Legal Aspects of Extracting Employee Information

Legal Aspects of Extracting Employee Information

Most of the employers around all over the world collect a considerable amount of personal information about their employees. Employers use their employees’ information for various reasons—from assessing interviewees during the selection process to employee benefit to administering payroll and to managing other miscellaneous post-employment benefits.

However, employers must know about their legal obligations of using data which comes under the protection laws and regulations that monitor the use, collection and transfer of personal information. It is important for employers to set parameters and revisit their legal obligations when it comes to safeguarding the privacy of employee data.

Certainly the significant measure that companies can take is to get a good understanding of their legal limitations. As soon as those obligations are taken care of, companies can then be in a position to audit their procedures and policies, and make required modifications to make sure that employee information is well protected.

Defining Employee Information

While employee information cannot be confined to one simple definition, it mostly comprises of employee photos, addresses, date of birth, medical records and social security numbers. It also contains information about an employee’s financial expectations from the employer, such as perks and other employee benefit plans.

Any information relating to personnel benefit plan must not be used as a source for others’ monetary gain. But before we discuss the extraction and privacy of employee data information, it is unavoidable to not be familiar with the Privacy Act and Data Protection Laws. In America, the laws that revolves around privacy and data protection rely on the privacy act of 1974 which clearly indicates that how government and private companies manage people’s personal information. The company’s legal constraints regarding maintenance of the privacy of employee information is potentially wide-ranging and contain the following:

Publishing Employee’s Personal Cellular Phone Numbers

With roasters and work schedules, if you take help of programs like Excel, you probably write down everyone’s numbers, so that you can contact them when there is something important. But when you public a roaster or work schedule covering sensitive information such as employees’ personal cellular numbers, not work related contacts, and put on the notice board of your workplace, you’re actually inviting trouble by putting your employees at risk along with your company.

Yes, it is quite convenient for a colleague to use the published list to arrange a replacement if someone’s called in sick, but what if the publicly posted information gets into the wrong hands? And as much as you want to think that it is very unlikely to happen, it does happen. Keep in mind that theft of information is becoming common, you may be inviting unwanted trouble by putting your business in a vulnerable position which can lead to a potential lawsuit.

Using Email for Sensitive Conversations

Many companies on a daily basis, for anything and everything communicate through email with their employees. But when you extensively use email for communication purpose, it becomes quite easy to inadvertently forward or copy sensitive information to people who should not be in the loop. This, has a potential, to get you into trouble and can cause serious problems. For conversations on topics like appraisal, performance, bonus, remuneration and professional development, pick your mode of communication with care!

Unsafe Employee Files

For employers, record keeping is considered to be a very simple business requirement. It can be tedious, but certainly not something that you can skip.
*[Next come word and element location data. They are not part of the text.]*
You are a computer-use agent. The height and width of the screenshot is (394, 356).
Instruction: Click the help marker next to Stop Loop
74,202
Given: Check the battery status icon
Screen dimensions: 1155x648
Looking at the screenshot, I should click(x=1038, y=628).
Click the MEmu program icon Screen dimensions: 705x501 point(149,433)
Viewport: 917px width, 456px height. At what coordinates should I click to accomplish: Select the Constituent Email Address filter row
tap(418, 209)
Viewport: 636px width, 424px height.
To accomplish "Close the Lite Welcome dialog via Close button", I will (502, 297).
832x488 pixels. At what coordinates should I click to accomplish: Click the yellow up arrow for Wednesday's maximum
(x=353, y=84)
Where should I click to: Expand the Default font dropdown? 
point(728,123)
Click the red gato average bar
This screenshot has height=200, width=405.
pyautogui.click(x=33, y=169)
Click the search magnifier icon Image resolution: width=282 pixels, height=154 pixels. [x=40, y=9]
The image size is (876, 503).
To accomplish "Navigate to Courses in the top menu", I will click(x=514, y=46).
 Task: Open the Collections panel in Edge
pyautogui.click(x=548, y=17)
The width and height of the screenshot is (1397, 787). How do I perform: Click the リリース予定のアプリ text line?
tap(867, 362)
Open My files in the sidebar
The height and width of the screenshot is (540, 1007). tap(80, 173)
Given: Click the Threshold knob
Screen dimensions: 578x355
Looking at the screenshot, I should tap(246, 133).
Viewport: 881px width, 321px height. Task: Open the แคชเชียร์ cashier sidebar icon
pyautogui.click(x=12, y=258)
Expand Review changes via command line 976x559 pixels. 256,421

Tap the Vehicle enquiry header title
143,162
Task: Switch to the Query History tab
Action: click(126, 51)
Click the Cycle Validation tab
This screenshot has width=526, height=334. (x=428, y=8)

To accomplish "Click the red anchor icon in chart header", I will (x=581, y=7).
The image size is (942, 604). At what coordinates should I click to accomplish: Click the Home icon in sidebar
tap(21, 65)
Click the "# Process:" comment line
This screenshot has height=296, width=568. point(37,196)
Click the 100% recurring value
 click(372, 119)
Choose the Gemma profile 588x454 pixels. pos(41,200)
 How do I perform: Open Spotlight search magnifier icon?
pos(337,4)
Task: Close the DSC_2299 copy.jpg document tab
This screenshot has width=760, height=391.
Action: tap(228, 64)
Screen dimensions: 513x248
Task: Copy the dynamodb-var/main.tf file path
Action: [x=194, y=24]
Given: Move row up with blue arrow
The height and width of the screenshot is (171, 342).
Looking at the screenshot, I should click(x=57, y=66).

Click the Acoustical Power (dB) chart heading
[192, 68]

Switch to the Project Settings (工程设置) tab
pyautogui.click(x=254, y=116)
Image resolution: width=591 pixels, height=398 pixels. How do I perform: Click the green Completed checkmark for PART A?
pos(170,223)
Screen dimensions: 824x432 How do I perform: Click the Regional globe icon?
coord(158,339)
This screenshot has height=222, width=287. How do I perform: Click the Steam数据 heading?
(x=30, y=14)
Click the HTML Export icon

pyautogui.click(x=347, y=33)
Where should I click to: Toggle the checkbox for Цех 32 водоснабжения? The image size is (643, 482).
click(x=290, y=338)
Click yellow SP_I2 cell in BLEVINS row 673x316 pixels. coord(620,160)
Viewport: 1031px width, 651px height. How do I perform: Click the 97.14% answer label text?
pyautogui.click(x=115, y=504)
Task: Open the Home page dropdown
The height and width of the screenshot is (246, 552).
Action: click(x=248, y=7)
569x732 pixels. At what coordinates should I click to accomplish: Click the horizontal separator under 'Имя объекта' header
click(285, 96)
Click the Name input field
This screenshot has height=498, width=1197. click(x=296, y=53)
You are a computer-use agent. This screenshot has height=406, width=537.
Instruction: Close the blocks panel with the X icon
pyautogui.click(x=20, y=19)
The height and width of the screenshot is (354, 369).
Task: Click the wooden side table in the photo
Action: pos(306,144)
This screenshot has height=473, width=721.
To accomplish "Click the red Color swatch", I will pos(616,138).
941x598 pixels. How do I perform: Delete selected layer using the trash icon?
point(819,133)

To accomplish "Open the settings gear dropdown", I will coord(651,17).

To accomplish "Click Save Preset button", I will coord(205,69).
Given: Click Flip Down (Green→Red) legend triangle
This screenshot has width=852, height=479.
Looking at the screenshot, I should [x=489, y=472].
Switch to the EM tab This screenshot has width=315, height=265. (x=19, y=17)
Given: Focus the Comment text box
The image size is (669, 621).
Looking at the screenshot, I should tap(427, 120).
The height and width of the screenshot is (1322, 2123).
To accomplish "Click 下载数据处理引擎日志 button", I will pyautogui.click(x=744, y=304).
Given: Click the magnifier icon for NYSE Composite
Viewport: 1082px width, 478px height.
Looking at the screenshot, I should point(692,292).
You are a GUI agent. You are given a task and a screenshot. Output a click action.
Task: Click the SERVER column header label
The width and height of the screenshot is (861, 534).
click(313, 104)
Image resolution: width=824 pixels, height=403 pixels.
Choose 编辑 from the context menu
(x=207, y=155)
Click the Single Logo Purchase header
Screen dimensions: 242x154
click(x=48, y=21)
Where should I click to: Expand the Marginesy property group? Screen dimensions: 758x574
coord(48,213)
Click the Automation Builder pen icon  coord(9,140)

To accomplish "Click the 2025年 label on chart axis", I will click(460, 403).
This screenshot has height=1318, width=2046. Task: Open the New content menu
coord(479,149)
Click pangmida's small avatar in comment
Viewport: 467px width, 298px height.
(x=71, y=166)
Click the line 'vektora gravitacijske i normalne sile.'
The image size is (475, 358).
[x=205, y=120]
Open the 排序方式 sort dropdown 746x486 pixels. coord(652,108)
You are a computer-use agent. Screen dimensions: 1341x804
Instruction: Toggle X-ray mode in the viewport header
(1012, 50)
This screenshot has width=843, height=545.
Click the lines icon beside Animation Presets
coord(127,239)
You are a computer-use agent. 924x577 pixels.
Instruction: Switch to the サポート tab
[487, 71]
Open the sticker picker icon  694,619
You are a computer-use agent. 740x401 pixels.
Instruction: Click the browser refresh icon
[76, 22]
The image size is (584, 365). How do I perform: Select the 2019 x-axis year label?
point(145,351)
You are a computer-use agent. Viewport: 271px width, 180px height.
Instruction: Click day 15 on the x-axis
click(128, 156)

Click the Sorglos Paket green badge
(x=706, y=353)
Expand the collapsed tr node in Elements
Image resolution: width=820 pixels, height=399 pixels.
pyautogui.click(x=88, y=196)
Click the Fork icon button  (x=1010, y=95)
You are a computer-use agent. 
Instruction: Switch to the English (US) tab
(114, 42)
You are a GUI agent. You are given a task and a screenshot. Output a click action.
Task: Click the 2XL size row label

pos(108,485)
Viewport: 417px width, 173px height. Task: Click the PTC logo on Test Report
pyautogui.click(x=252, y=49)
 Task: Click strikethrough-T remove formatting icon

In Australia, employers are supposed to maintain their employee records for a good 7 years which covers basic details like name, pay rate, joining date, leave entitlements etc. Similarly, in America employers are required to retain payroll tax information records for minimum four years and records for information like workplace injuries for at least 10 years or so.

But instead of keeping highly sensitive employee information in the form of hard copies that are at risk of being compromised, a cloud system allows you to securely yet easily access the information files round the clock with a full audit track.

What Companies Should Do

Companies should take the following measures to narrow illegal disclosure of employee information:

  • Evaluate your internal procedures and practices relating to the protection of delicate employee information and its flow.
  • Try not to use your employee’s social security details as their identification codes.
  • Make sure that your employees’ medical data is kept in separate, protected files. Appoint people within the organization with access to such information, and reassure that only the assigned individuals have access to sensitive files.
  • Take care of documents that contain sensitive data such as, tax forms, wage documents, consumer reports, credit card data, loans and mortgages, I-9 forms and medical test reports. Keep a separate file for this type of information from employees’ files.
  • If private data of employees is maintained in a cloud format, make sure that the information is kept in a protected computer system, give minimum access to such kind of information, and take necessary measures that this data cannot get copied or transferred.
  • Come up with concrete information destruction rules that efficiently prevent unapproved access to private and sensitive information such as burning or shredding of documents, destruction of electronic devices that has data stored in it. Ensure that employee data security and control are mentioned in service contracts communicated with vendors if needed.
  • Hire an attorney, such as Unified Lawyers, or prepare a legal response that can be used in case if there’s a disclosure of personal information or security.
  • Conduct frequent training sessions for all your employees as well as train managers specifically about the importance of abstaining from disclosing or discussing information that could affect their employees’ privacy interests.

Surprisingly, privacy of employee information has become a sensitive issue. Companies from private and government sectors must realize the importance of protection of employee information. As employers emphasize on privacy and confidentiality both externally and internally, all parts of the organization should be called to prove what they are doing to protect employees’ personal information.